§ Required actions:
• a. Reproduce the passage on Crimea word for word from "Until that point, even" to "impossibility to inevitability.".
• b. Pick up the passage on Crimea after its final sentence and continue it.

§ Quoted text:
The part of Simferopol where things had most obviously changed was the central Lenin Square, where the statue of the leader of the Bolshevik revolution remains standing tall. Here, formerly apathetic citizens gathered to discuss the dramatic events unfolding around them — should we be part of Russia? Ukraine? What level of autonomy should we have? Conversations formed organically, with passers-by joining in, and while the debates were often heated, they almost always remained respectful. This level of public civic engagement is extremely rare in the former Soviet Union. The irony was that this civic discussion took place as decisions about what would happen to Crimea were being made without their input, and rapidly.
Crimea is an autonomous region within Ukraine, and when the central government in Kiev was overthrown in February and replaced by pro-Western Eurocrats and Ukrainian nationalists, Crimea refused to go along. The regional parliament called a referendum on whether to rejoin Russia, of which Crimea had been a part until 1954 when the Soviet authorities transferred it to the Ukrainian Soviet Socialist Republic. But the parties in favor of remaining part of Ukraine boycotted the vote, saying a fair vote was impossible under Russian military occupation. That point was underscored when the authorities revealed the exact wording of the ballot for the referendum: It would have no option to vote for keeping things the way they were. On March 6, the parliament voted to rejoin Russia, and framed the referendum as a means of validating that decision. Crimean officials visited Moscow, and the Russian parliament quickly passed a law allowing for the annexation of Crimea.
Until that point, even very pro-Russia Crimeans would say that they favored staying in Ukraine, but under maximal levels of autonomy guaranteeing their right, most of all, to speak Russian. Many said they would like to join Russia but simply didn't think it was possible. According to a poll taken in February, only 41 percent of Crimeans favored annexation to Russia. But after the parliament vote, absorption into Russia swiftly went from impossibility to inevitability.
Many of the men on Lenin Square were wearing orange-and-black ribbons, known as the Ribbon of St. George, a Russian symbol of World War II commemoration. They were the newly organized pro-Russia “self-defense forces,” formed with the ostensible purpose of protecting Crimea from the kind of chaos that roiled Kiev during the protests throughout this winter that ultimately ousted President Viktor Yanukovych and set in motion the Russian incursion into Crimea. The Kiev protests — known as “Maidan,” after the square in which they were centered — featured a substantial presence of far-right groups, some with Nazi sympathies. Western media, often wedded to a narrative of plucky, pro-Western protesters vs. pro-Russia corrupt autocrats, tended to play down this element of the protests. The Russian media, on the other hand, covered little else.

§ Given data:

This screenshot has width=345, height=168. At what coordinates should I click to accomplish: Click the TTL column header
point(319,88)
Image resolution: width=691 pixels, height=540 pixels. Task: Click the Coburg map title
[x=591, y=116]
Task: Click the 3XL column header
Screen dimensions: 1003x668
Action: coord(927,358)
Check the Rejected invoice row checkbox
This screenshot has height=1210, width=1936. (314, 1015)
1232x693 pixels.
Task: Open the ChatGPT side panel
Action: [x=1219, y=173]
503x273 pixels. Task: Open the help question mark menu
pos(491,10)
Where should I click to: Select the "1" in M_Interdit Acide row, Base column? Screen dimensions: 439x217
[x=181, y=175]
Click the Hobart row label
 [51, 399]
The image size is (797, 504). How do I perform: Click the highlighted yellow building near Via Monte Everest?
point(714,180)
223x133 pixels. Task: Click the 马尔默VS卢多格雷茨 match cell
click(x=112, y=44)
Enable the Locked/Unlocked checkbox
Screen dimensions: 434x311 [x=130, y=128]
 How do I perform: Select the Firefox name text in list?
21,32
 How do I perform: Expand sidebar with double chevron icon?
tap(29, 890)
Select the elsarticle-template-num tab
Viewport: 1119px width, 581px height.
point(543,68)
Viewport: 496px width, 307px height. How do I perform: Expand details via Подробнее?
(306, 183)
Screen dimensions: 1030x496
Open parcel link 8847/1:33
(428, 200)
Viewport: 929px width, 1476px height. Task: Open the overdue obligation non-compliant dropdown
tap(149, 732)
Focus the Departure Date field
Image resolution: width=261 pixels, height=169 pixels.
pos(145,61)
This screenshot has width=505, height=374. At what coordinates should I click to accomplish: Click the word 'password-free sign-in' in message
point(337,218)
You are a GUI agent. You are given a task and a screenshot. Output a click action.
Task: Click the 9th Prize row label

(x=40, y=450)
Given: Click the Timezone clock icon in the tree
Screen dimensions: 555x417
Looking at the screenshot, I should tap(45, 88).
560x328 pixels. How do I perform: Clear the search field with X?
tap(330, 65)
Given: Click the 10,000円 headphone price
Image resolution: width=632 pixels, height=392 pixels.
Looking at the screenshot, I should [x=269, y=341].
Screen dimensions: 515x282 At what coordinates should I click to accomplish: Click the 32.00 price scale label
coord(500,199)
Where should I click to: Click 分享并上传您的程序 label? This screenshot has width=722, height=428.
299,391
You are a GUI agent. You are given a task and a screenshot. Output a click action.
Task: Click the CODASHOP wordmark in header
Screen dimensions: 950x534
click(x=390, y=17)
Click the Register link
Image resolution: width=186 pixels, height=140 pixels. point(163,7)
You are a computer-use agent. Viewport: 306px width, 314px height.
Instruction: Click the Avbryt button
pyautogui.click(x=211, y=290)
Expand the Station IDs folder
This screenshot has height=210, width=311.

§ Outputs by task:
• a.
Until that point, even very pro-Russia Crimeans would say that they favored staying in Ukraine, but under maximal levels of autonomy guaranteeing their right, most of all, to speak Russian. Many said they would like to join Russia but simply didn't think it was possible. According to a poll taken in February, only 41 percent of Crimeans favored annexation to Russia. But after the parliament vote, absorption into Russia swiftly went from impossibility to inevitability.

• b.
And so in Crimea, if you asked the men of the self-defense forces why they were wearing a symbol of a war that ended 70 years ago, they would tell you, with full sincerity, that it was because they were “against fascists.” Frequently, the arguments on Lenin Square would feature a pro-Ukrainian person exasperatedly asking a beribboned man, “What fascists? Where!?” and the man countering by asking what the person's father or grandfather did during WWII, implying they may have been less-than-loyal Soviet citizens. Nevertheless, there was conversation. But by March 6, the atmosphere in the city had grown tenser and the pro-Ukrainian Simferopolians seemed to have given up on engaging their opponents in conversation, and moved their discussions to Facebook or to smaller demonstrations outside of the city center.
Perhaps the only thing more surprising than Russia’s baldly annexing part of another country's territory is that they would rally the population's support under the banner of the Soviet Union. As the turmoil in Ukraine was at its peak, in many parts of the country protesters were tearing down Lenin statues. That may have seemed irrelevant to the current political crisis, but the Russian Ministry of Foreign Affairs (MFA) saw fit to issue a statement: “National radicals continue to scoff at monuments in different Ukrainian cities, while like-minded persons in some European countries besmear memorials to Soviet warriors.” And when Bulgarians painted a WWII monument in the capital, Sofia, with colors of the Ukrainian flag, the Russian MFA sent an official protest to Sofia: “We trust that the Bulgarian official authorities will take all necessary measures to prevent mockery of the memory of Soviet warriors, who fell for the liberation of Bulgaria and Europe from Nazism.”
In Simferopol, someone affixed a sign to the pedestal of the Lenin statue, imploring “Don't touch our leader!” and next to it stood a sign, “Crimea against Nazis!” On a WWII monument nearby, a sign decorated with the Soviet hammer and sickle said “Hands off our history! Memory! Pride!” At pro-Russia protests, people brought Soviet flags and portraits of Stalin.
The ubiquitous epithet for those supporting the anti-Russian protests in Kiev is “fascist” or “Banderovtsy.” The latter refers to supporters of Stepan Bandera, a Ukrainian nationalist who fought for an independent Ukraine during WWII, carrying on a sporadic collaboration with Nazi Germany, and who is a hero to many of those protesting in Kiev.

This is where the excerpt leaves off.